Update the data below so that "Network Service" becomes "Network Settings" wherever it occurs, leaving everything else unchanged.

** begin Information shown **

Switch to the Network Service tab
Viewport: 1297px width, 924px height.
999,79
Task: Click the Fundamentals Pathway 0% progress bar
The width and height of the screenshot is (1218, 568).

** end Information shown **

Solution below:
Switch to the Network Settings tab
Viewport: 1297px width, 924px height.
999,79
Task: Click the Fundamentals Pathway 0% progress bar
The width and height of the screenshot is (1218, 568).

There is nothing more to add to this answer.